Since opening at L.A.’s Celebration Theatre in 1998 and moving to its current New York run the following year, “Naked Boys Singing!” has played in more than 20 countries and toured theaters around the country — and not without controversy. The Milwaukee Gay Arts Center production of the show, featuring such original songs as “I Beat My Meat,” “Perky Little Porn Star” and “Nothin’ but the Radio On,” was closed by the local vice squad last year. Similar shutdowns occurred in 2004 in Atlanta and in 2003 in San Juan, Puerto Rico.
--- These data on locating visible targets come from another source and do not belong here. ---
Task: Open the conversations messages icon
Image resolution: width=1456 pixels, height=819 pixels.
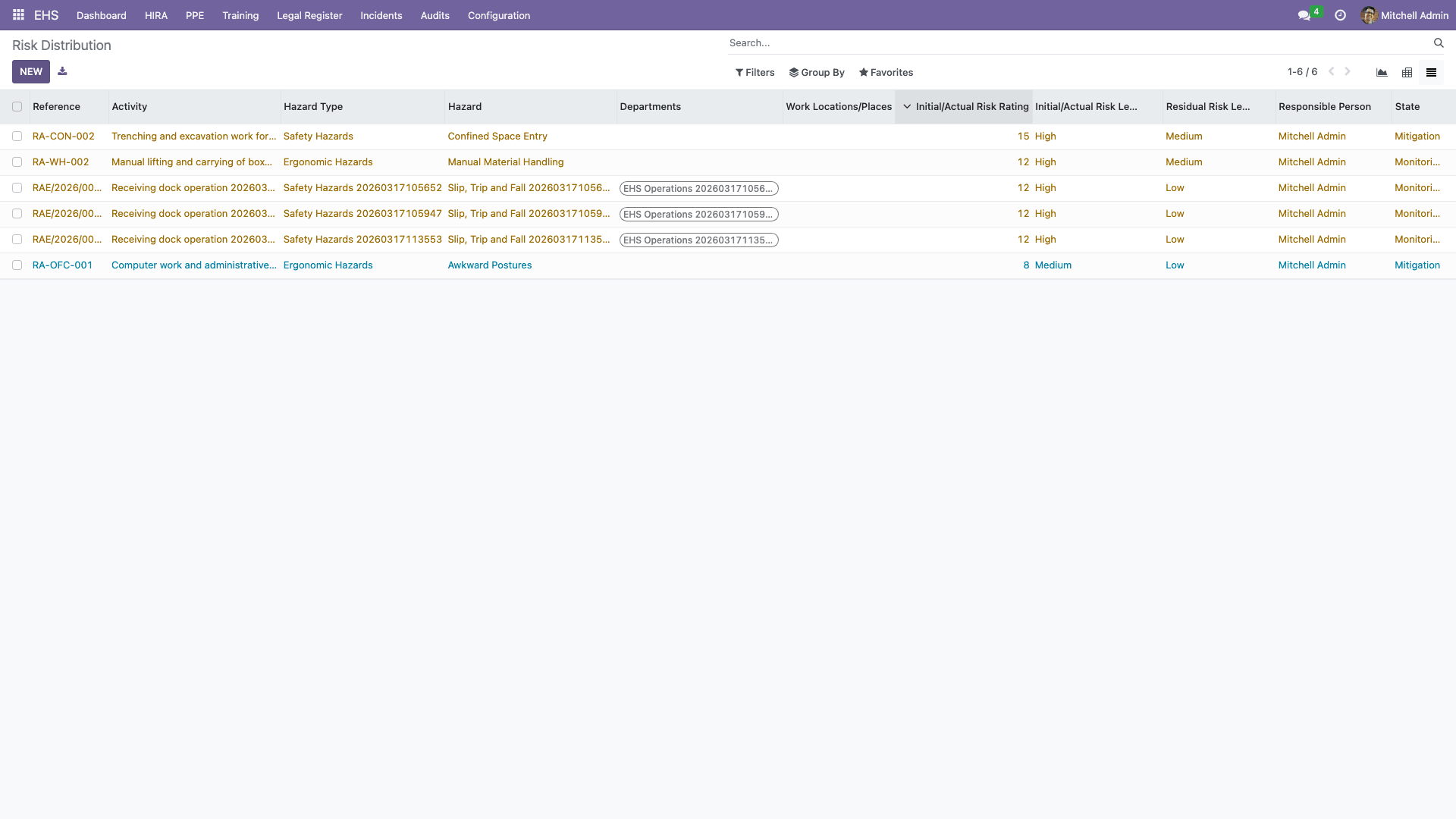Action: pos(1304,15)
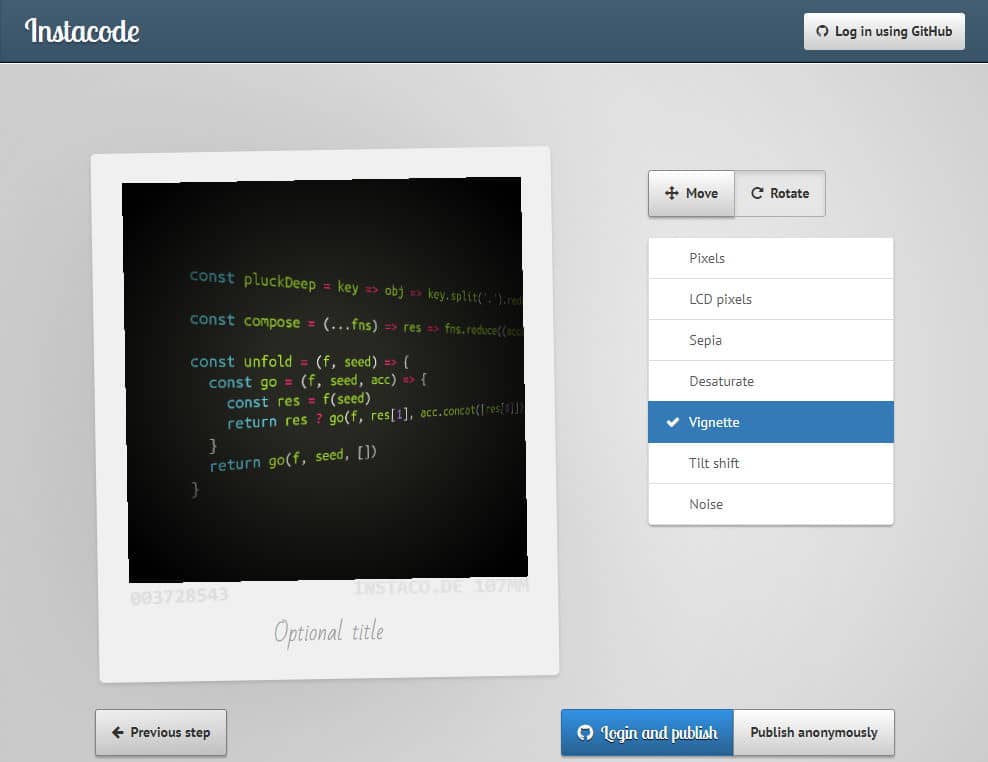Toggle the Pixels filter
This screenshot has width=988, height=762.
coord(770,258)
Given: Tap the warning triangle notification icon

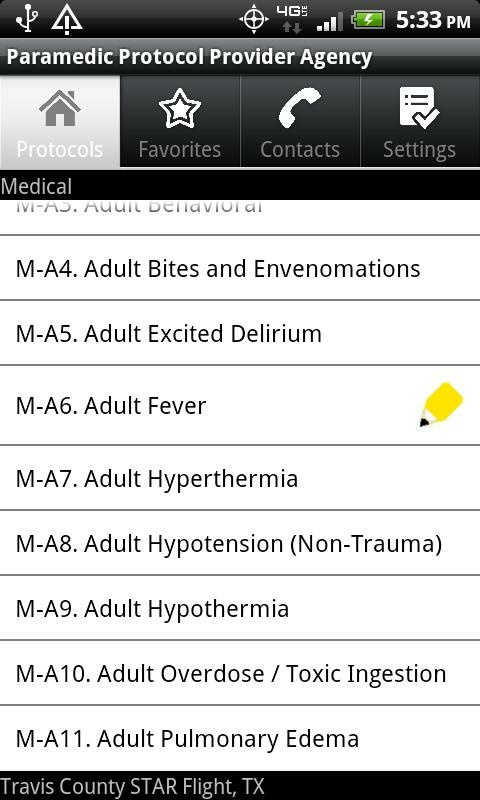Looking at the screenshot, I should (67, 19).
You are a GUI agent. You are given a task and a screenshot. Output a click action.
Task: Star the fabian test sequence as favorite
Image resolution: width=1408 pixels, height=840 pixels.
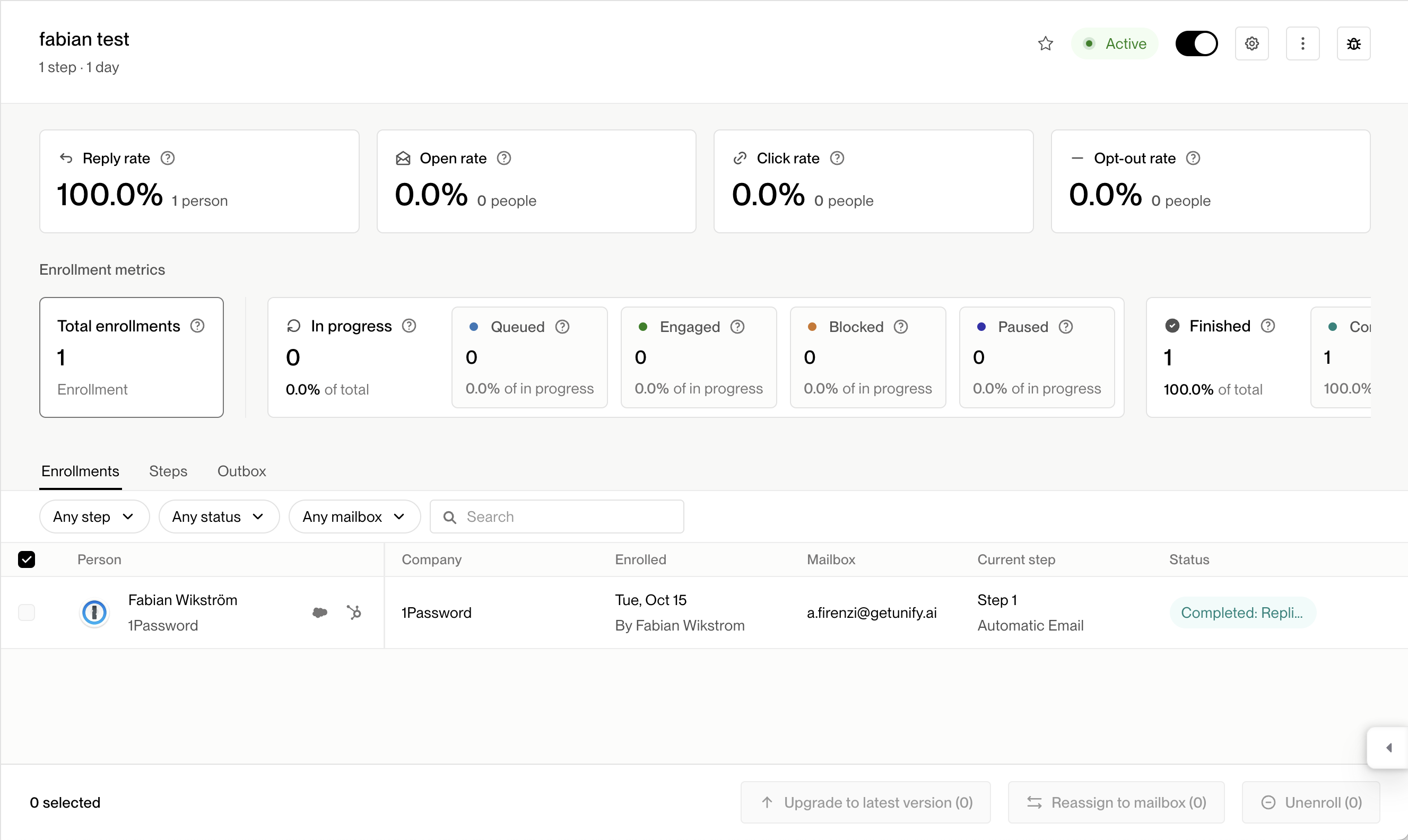1045,43
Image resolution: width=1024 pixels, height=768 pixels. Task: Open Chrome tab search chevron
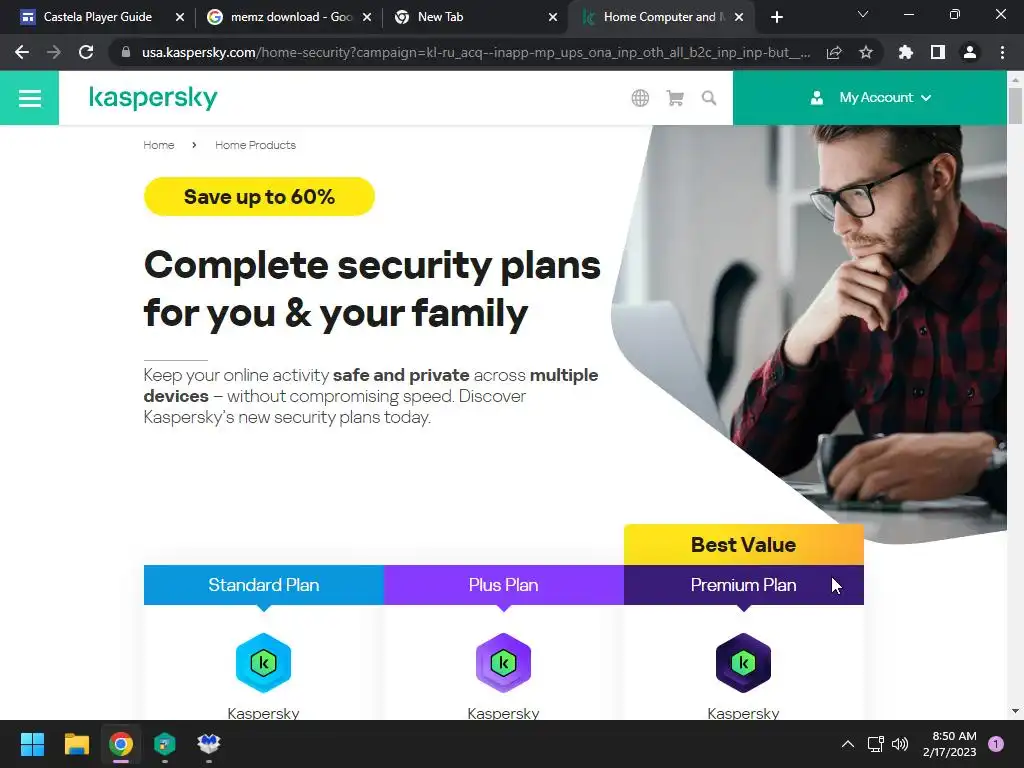(x=863, y=14)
Original L.A. cast member Vincent Zamora is part of the ensemble cast, which also includes Andrew Blake Ames (“The Assassination of Richard Nixon”), Jason Currie (“The Bible: Search for the Truth”), James Hodges, Joseph Keane, Anthony Manough (Broadway’s “Jesus Christ Superstar”), Joe Souza, Kevin Stea (“Madonna: Truth or Dare”), Phong Truong (London’s “Jerry Springer: The Opera”) and Salvatore Vassallo (“Gigli”).
Tibbels said that after his Funny Boy producing partner Sterling Zinsmeyer introduced him to the project in 2004, it took a year and a half to lock down film rights, largely because of the dozen-plus writers who created the show. They include Schrock, two-time Emmy Award winner Bruce Vilanch, Stephen Bates, Marie Cain, Perry Hart, Shelly Markham, Jim Morgan, David Pevsner, Rayme Sciaroni, Mark Savage, Ben Schaechter, Trance Thompson and Mark Winkler.
The screen version will feature a restaged version of the play, Tibbels said, and new arrangements of the original songs.
Funny Boy Films’ productions include 2004’s “Latter Days” and this year’s “Adam & Steve.”